| Exercise |
Report the tally of lines featuring the word "icon" in the entries below, without anything else.

| Material for this task |
____

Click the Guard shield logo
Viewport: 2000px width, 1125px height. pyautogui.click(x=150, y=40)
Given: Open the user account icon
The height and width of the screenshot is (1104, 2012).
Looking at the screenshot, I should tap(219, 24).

____

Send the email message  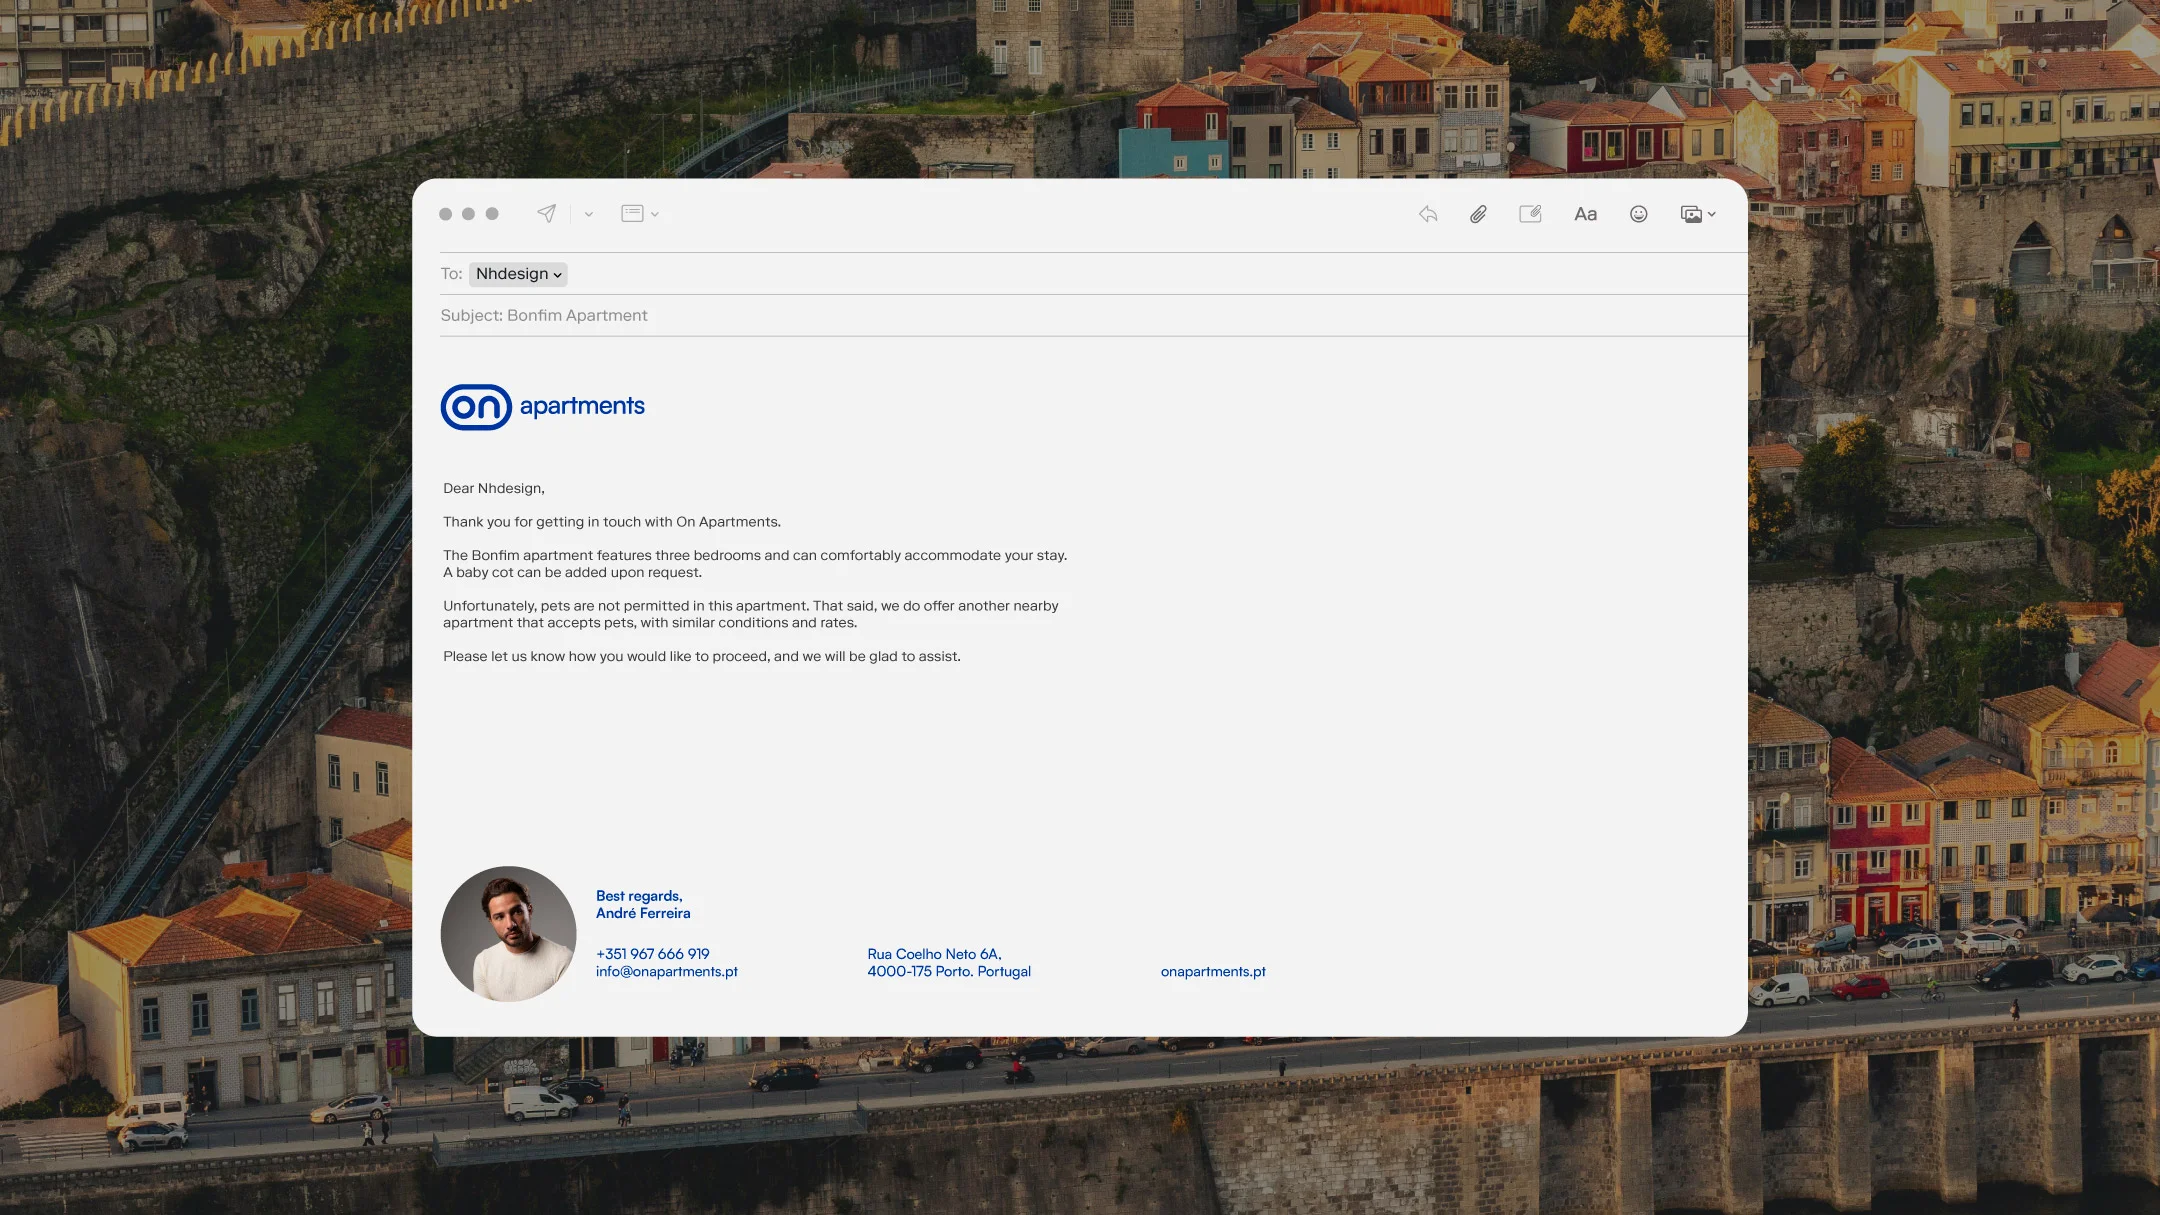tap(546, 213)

____

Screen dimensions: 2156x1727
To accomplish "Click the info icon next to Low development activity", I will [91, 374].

____

| Expected answer |
2